The only thing missing were the grapes

After a full day face planted in front of the computer, I thought it would be a good idea if I got my ass up and went to the gym.  Normally I like to get rid of some stress by doing a spin class but this time I headed to the gym’s main cardiovascular room.    Which, at the East Bank Club, resembles a small unincorporated township.  Massive.

Oprah and Obama have worked out in this room.

As I walked past rows of equipment, my eyes spot a new row of elliptical machines.  (This club upgrades equipment like most people change towels, so there is always something new to try.)

In addition to the huge flat screens mounted on the walls, some of the exercise machines have individual TVs.  This was one of them.  You just plug in your earphones and jump on.

So, there I was.  Pumping my arms and legs back and forth, watching my heart rate, calorie burn and a reality TV show which shall be nameless.

A little ironic that I'm watching a woman consume 1,000 calories while trying to burn off a fraction of that.

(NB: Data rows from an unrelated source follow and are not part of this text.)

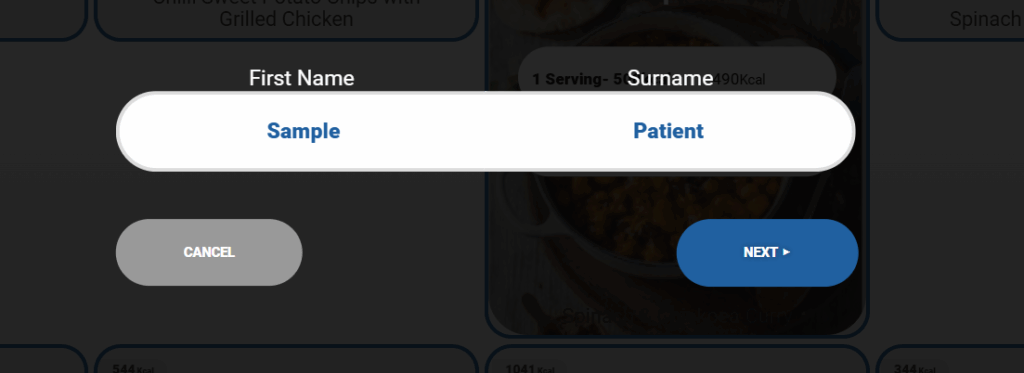Open the dimmed 344 Kcal recipe card
The height and width of the screenshot is (373, 1024).
(x=950, y=359)
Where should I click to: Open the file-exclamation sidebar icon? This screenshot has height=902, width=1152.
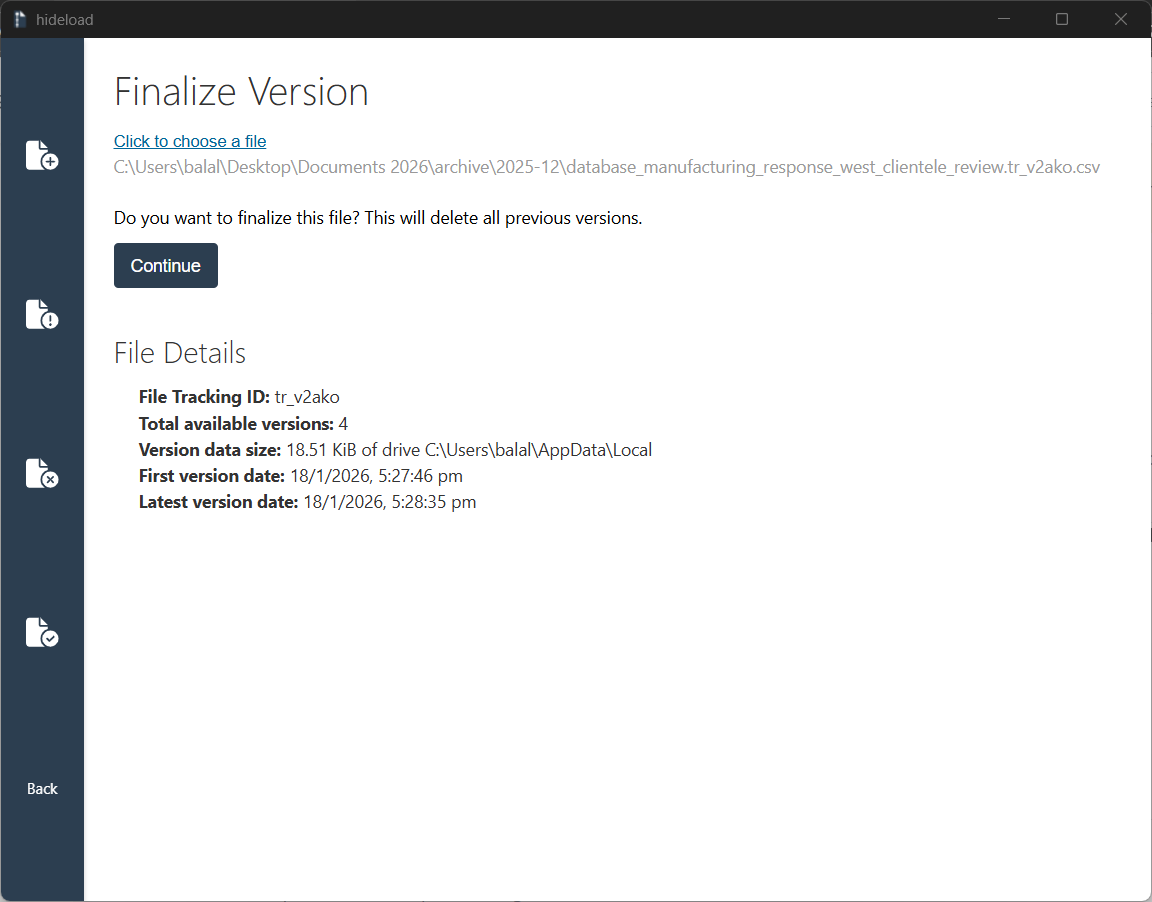point(41,314)
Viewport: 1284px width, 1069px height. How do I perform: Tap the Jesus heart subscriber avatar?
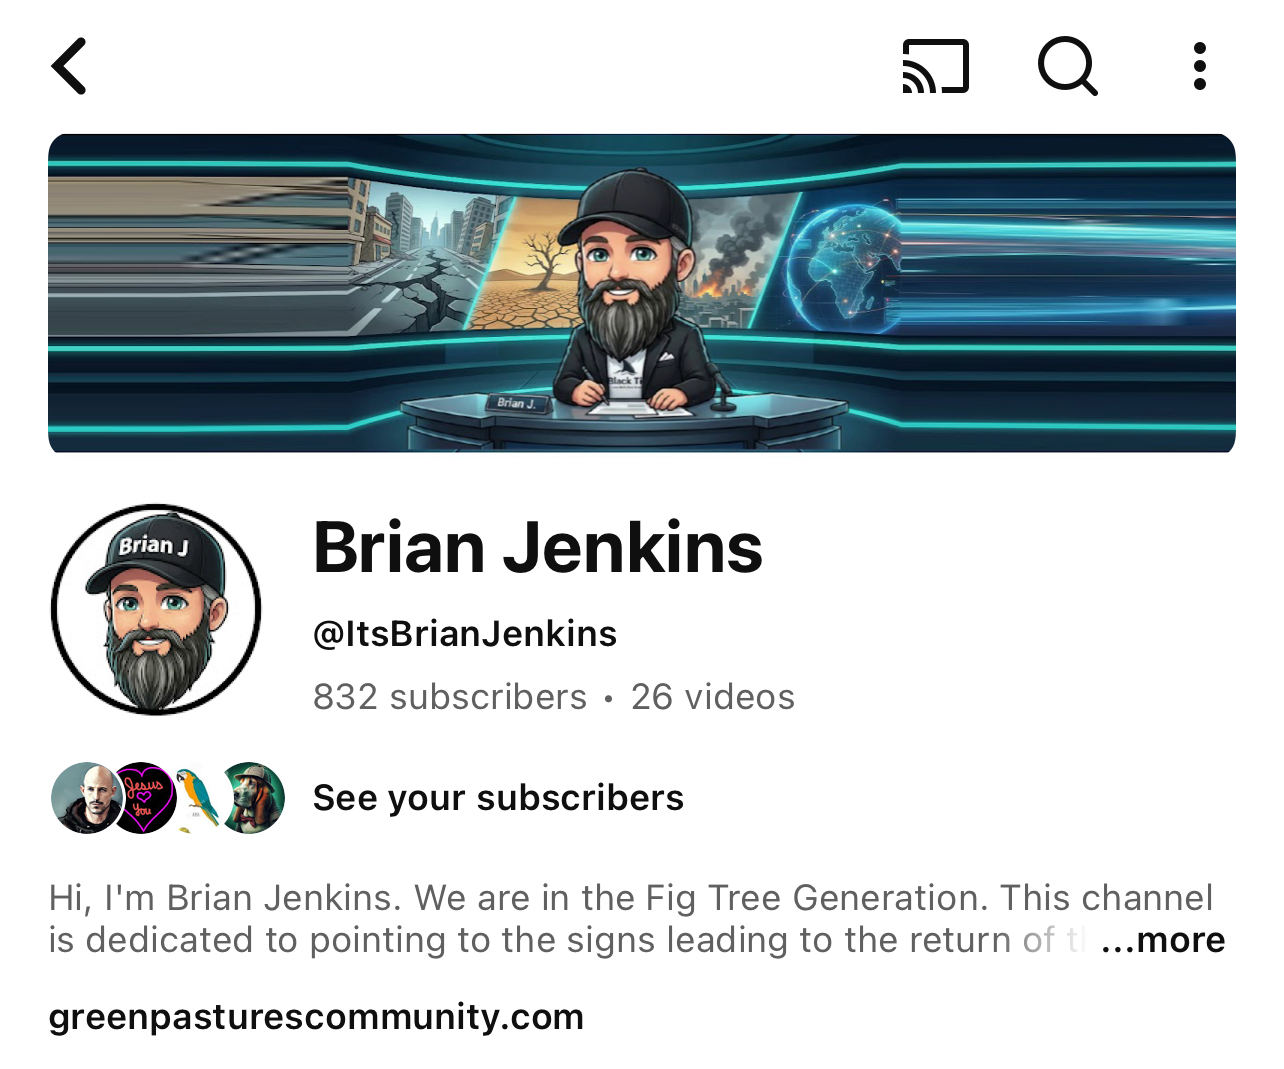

And then I saw it.  A small button on the control console that said “fan.”  What the….?!  Fan?!  This thing has a fan?!!  No way.

So I press the button.  Suddenly air whooshes out of the console up toward my face.  OMG.  Hilarious.

Let me get this straight.  This thing has a place to hold my water, a personal TV, heart rate monitor…and now a fan, perfectly aimed at my face, to cool me down.

Just one question.  Isn’t a cute trainer supposed to be feeding me grapes long about now?